The phases of the α-Fe₂O₃/MoS₂ heterostructures were analyzed by Powder X-ray diffraction (XRD, Rigaku D/MAX 2500PC), and the XRD patterns were collected from 10° to 70° in 2 with a Cu target and a mono-chronometer at 40 kV and 250 mA. A field emission scanning electron microscope (FE-SEM, JSM−6700F) was used to characterize the morphologies and size of the synthesized samples. A tungsten lamp was employed and the acceleration voltage was 10 kV. Transmission electron microscope (TEM, JEM-2100F) and corresponding energy dispersive X-ray (EDX) spectrometry were applied for the detailed microstructure and composition analyses, and the amorphous carbon coated copper grids were used as the sample supporters. X-ray photoelectric spectrum (XPS) with an ESCALAB Mk II (Vacuum generators) spectrometer using Al Kα X-ray (240 W) was applied to detect the electronic states of elements in the samples. N₂ adsorption/desorption isotherms were used to determine the surface areas and porosity of the sample on a Micromeritics ASAP 2020M, and all the samples has been degassed at 110 °C for 12 h in vacuum before the test. The photoelectrochemical measurements were measured on an electrochemical system (CHI-660B, China), using a conventional three-electrode cell.
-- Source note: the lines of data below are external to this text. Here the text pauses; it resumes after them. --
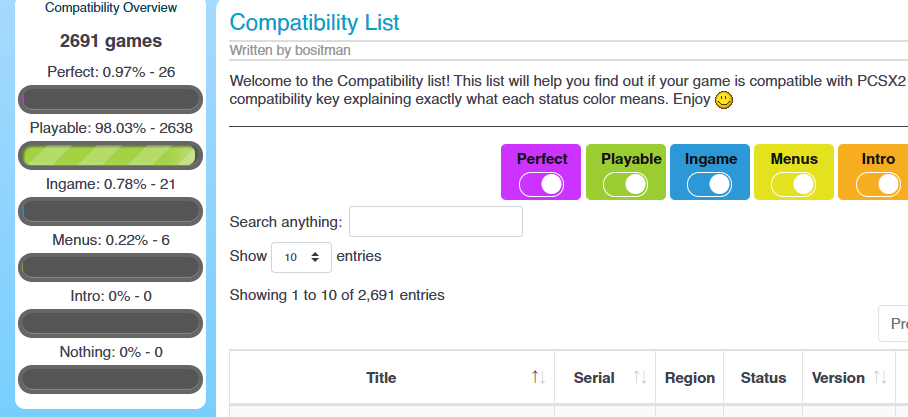Click the Ingame percentage progress bar
The width and height of the screenshot is (908, 417).
pos(110,211)
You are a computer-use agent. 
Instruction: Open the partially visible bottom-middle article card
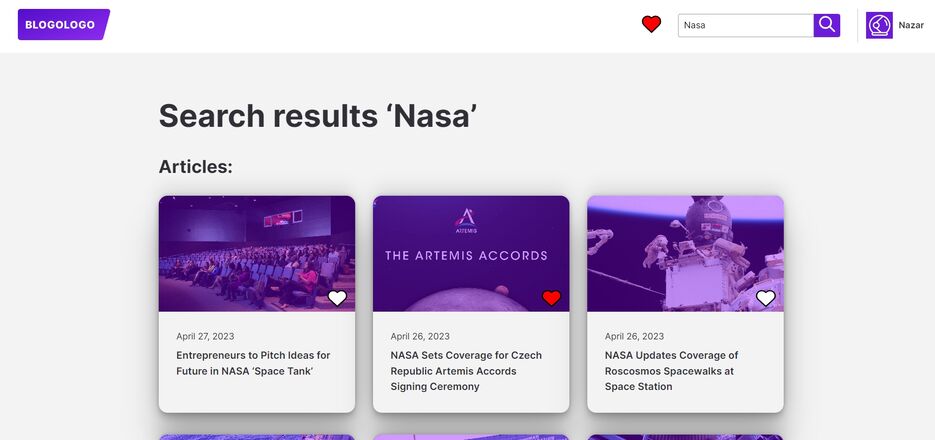click(x=471, y=437)
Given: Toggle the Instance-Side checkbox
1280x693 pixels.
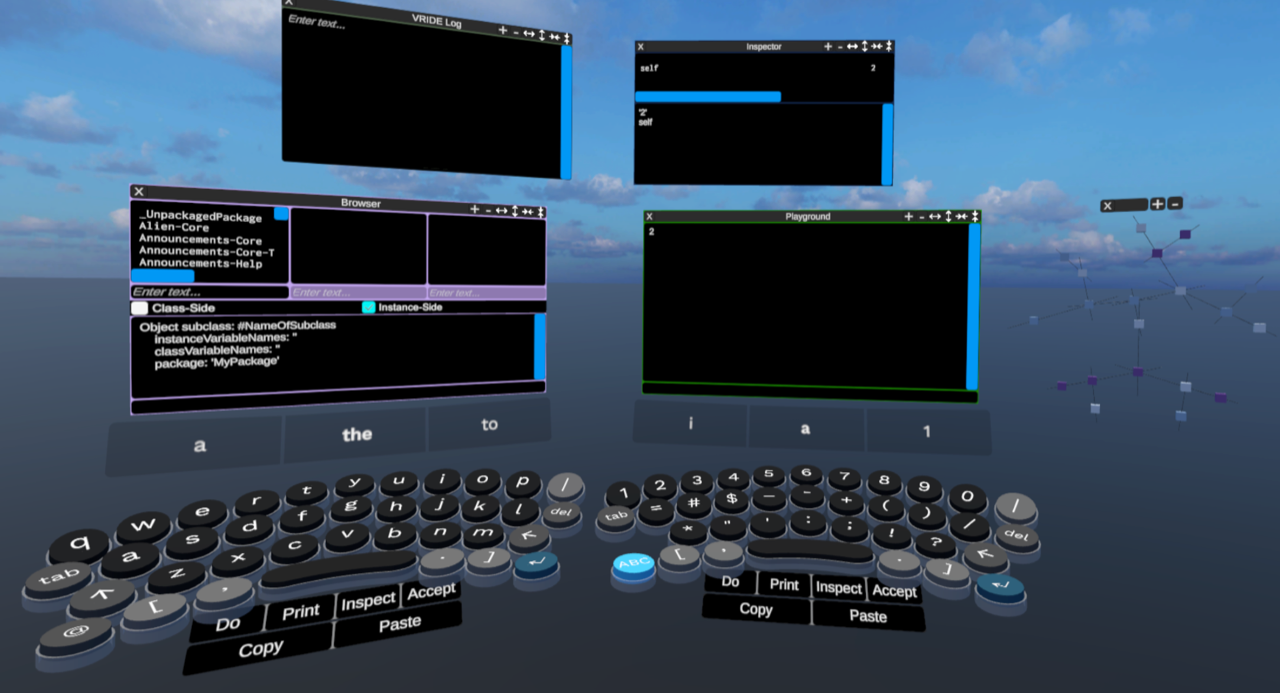Looking at the screenshot, I should pyautogui.click(x=368, y=308).
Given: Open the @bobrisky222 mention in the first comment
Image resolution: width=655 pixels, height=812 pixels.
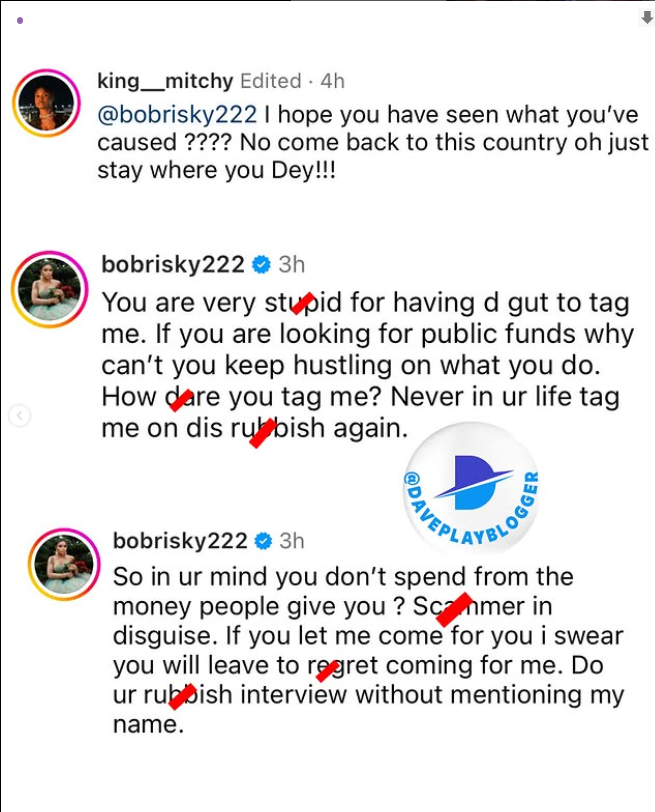Looking at the screenshot, I should point(177,114).
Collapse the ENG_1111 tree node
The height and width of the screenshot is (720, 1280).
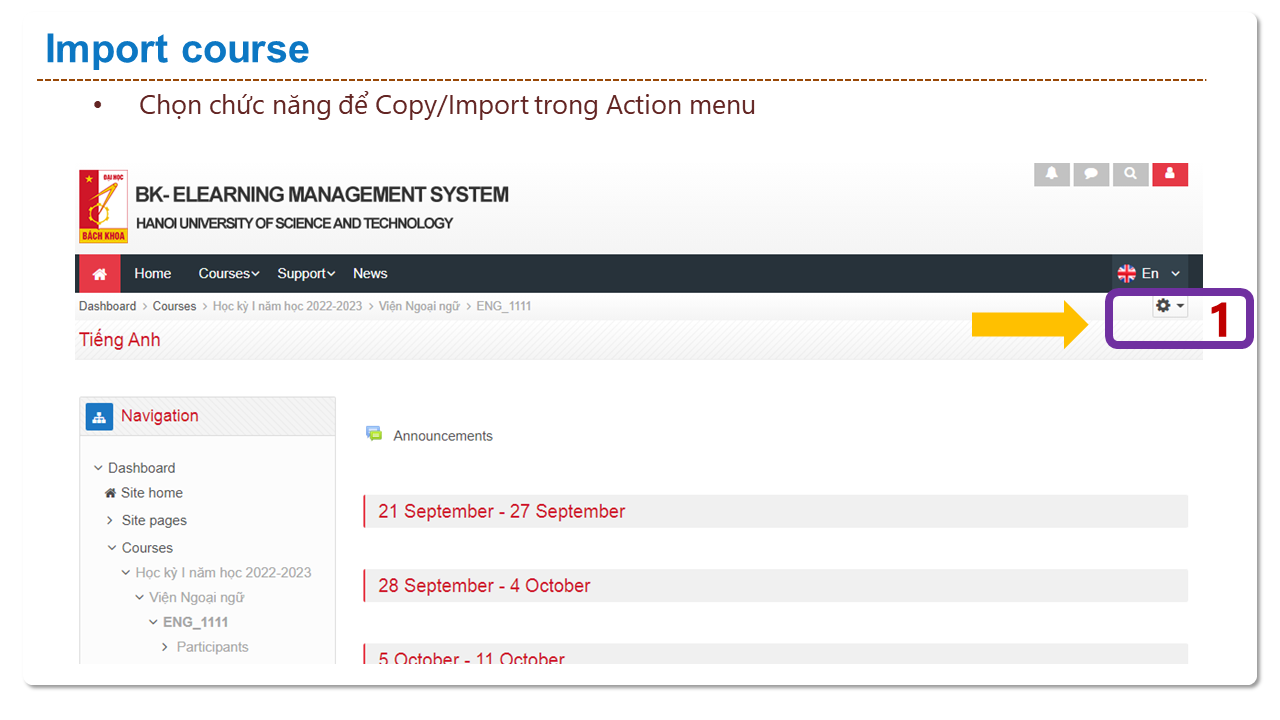(153, 622)
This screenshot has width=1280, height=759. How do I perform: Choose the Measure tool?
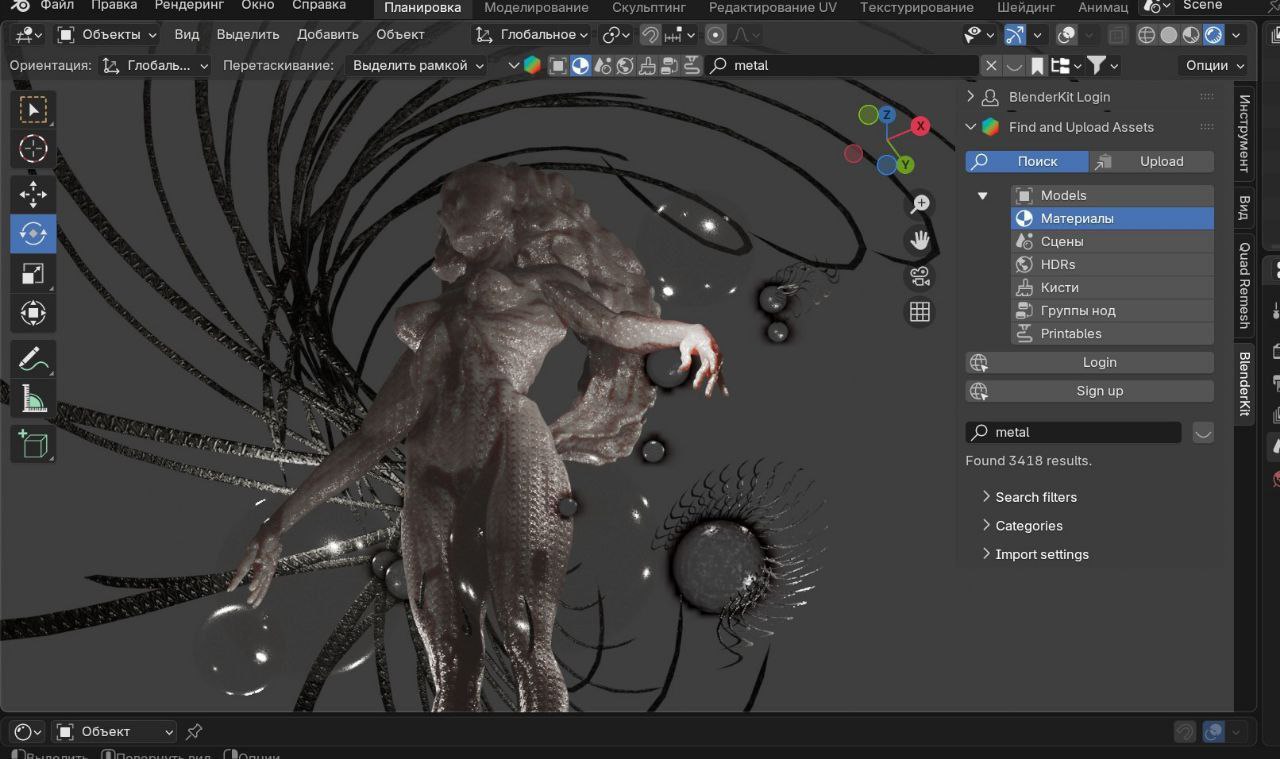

Saturated calomel electrode (SCE) works as the reference electrode, a Pt sheet as the counter electrode (area, 2.0 × 2.0 cm²), 3.0MF/ITO (indium-oxide) and Fe₂O₃/ITO electrode as the working electrodes. To prepare 3.0MF/ITO and Fe₂O₃/ITO electrode, ITO plate was coated with the 3.0MF and Fe₂O₃ slurry respectively, which containing solid PVDF and N-methyl-2-pyrrolidone (NMP) solvent. And the weighted ratio in the solid was 9:1 (3.0MF or Fe₂O₃: PVDF). Finally, the working electrodes dried at 60 °C for 6 h to evaporate the excess NMP, yielding the working electrode.

Photocatalysis Test

The photocatalytic activities of the as-prepared Fe₂O₃/MoS₂ were evaluated by the degradation of 20 mg L⁻¹ MO solution under simulated solar light irradiation derived from a 300 W Xenon lamp (CEL-HXUV300) with an AM 1.5 filters in air at ambient temperature. Typically, 10 mg of the catalysts were added to the 30 mL MO (20 mg L⁻¹) solution, and prior to the light irradiation, the suspension of photocatalyst and MO was stirred for 30 min in dark to establish the adsorption/desorption equilibrium. Then 0.4 mL H₂O₂ was added to the solution, and the mixture was exposed to the simulated solar light irradiation with the constant stirring. At given time intervals of illumination, the reaction mixture was centrifuged, and measured on the ultraviolet–visible (UV-vis) spectrophotometer (UV-6100PC). Furthermore, the absorption spectra of the samples were measured on a UV–vis spectrophotometer (TU-1901) using BaSO₄ as a reference.

Electrochemical Tests

The working electrodes for cyclic voltammetry (CV), charge-discharge and electrochemical impedance spectroscopy (EIS) were prepared by mixing the recycled 3.0MF with carbon black and polyvinylidene difluoride (PVDF) at a weight ratio of 8:1.5:0.5. After thorough mixing by stirring for 6 h, the slurry is pasted onto a piece of nickel foam and then dried at 110 °C in a vacuum oven overnight. The dried nickel foams were pressed to be a thin foil at a pressure of 10 MPa for 30 s, and the loading mass of the active materials on Ni foam current collector was around 2 mg cm⁻². The electrochemical measurements were measured on an electrochemical system (CHI-660B, China), using a conventional three-electrode cell in 3.0 M KOH solution. Saturated calomel electrode (SCE) works as the reference electrode, a Pt sheet as the counter electrode (area, 2.0 × 2.0 cm²).